In Laura Blundy (2001) (one I haven't read, so I'm just going on reviews here), she tries to make the Victorian period as realistic and up-to-date as possible, using slang and obscenities and attitudes from today in the (justified) belief that the people then spoke and behaved that way but were not so recorded by the novelists. Laura Blundy is an heiress who finds her fortune gone, is wounded, and has her leg amputated. Julie Myerson's constant theme is that all people of all sizes and shapes have love and sexual lives, and Laura Blundy's is as complicated as anyone else's.

Something Might Happen (2003) opens with a murder in a Suffolk seaside town; the story is about the impacts on friends, children, and the town. There are once more infidelities and ghosts and tragedies.

The detailed, messy mechanics of pregnancy, birth, afterbirth, and child rearing: the sordid, uncertain lies we tell partners when we don't know how we feel and we don't know whether we want to be with them: and ghosts and suicide and betrayal: these are Myerson's themes. But so are making Lego spaceships for your kids, being a bit scared to go to the dentist, painting your toenails a more sexy colour, debating whether to tell your little children white lies, looking around and observing other people in a restaurant, having flashbacks from childhood with a rather nasty old aunt whose home furnishings nevertheless have tremendous nostalgic impact... Julie Myerson is a tender, believable, prosaic poet of a columnist and of a novelist.
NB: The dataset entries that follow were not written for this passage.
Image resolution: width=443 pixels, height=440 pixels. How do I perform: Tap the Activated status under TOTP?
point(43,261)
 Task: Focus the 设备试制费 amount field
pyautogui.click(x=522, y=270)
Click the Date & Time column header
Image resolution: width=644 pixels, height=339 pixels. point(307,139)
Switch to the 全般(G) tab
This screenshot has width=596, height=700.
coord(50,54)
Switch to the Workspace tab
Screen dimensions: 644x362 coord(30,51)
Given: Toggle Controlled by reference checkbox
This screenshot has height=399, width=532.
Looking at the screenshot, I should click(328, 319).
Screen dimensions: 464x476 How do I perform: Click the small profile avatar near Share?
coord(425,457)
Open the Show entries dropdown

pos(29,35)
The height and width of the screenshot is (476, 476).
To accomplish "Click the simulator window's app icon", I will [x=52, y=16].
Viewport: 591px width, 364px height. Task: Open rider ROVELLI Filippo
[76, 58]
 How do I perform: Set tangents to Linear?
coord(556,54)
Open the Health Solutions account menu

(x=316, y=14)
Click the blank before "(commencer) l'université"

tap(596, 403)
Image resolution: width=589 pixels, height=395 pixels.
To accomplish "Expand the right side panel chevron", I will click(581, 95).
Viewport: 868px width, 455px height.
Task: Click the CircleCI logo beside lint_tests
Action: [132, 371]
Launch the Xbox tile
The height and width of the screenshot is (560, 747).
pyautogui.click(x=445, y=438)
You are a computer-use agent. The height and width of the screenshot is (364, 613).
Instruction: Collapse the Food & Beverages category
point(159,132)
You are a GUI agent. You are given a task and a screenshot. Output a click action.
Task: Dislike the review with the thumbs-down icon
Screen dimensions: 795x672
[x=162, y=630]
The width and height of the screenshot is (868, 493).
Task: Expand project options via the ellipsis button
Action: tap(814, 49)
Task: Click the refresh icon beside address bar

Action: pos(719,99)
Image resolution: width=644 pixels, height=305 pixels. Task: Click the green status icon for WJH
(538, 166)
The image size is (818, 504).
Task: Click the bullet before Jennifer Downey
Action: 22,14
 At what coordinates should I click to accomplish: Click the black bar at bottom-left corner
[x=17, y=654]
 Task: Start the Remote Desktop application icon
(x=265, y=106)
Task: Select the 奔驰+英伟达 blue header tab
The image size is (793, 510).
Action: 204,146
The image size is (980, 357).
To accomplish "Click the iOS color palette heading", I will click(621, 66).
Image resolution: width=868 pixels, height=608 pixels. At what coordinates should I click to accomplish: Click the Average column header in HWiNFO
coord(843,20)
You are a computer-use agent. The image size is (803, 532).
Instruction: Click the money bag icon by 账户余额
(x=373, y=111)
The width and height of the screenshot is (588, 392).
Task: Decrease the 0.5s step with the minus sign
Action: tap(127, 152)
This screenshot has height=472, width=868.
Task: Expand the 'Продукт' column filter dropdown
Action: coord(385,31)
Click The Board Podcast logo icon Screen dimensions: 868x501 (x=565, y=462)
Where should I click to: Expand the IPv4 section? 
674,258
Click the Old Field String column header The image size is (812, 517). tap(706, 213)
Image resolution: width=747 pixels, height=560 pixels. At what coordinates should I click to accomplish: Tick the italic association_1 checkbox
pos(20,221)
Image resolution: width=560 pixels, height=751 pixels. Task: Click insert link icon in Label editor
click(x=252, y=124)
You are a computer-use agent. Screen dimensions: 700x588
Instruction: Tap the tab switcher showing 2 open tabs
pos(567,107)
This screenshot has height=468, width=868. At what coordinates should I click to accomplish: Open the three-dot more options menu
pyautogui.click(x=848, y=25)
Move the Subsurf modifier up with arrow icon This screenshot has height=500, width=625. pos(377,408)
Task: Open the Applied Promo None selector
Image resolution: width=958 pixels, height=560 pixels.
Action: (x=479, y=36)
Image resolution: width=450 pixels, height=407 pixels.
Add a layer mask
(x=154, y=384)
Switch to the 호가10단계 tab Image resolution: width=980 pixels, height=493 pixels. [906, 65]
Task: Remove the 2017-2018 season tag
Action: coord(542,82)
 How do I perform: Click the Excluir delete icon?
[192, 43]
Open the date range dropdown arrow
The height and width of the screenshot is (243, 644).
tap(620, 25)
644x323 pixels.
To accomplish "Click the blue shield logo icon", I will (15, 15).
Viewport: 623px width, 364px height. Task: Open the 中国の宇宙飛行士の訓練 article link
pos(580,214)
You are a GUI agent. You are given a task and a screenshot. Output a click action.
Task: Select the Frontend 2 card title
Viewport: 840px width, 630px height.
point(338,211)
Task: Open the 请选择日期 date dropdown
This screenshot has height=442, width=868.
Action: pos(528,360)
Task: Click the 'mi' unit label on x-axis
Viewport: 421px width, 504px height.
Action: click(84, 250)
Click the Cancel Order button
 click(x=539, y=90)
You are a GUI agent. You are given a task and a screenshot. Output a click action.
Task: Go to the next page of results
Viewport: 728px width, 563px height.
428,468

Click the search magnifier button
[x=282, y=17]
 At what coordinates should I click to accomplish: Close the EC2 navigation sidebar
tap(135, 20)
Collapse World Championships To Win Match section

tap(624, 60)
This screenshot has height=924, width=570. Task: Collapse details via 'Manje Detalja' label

She's very, very pretty, with big cow eyes and a winsome snub nose, and on the occasion I saw her live, in a little bookshop in Kentish Town (in north London) to read from her works and answer questions, she had brilliant red hair, obviously a dye job to make herself feel good, and her eyes were piercing and her smile natural. For all the ghosts, death, abuse, unlove, she seems a very nice person and a good mother; and an inspiring and beautiful writer.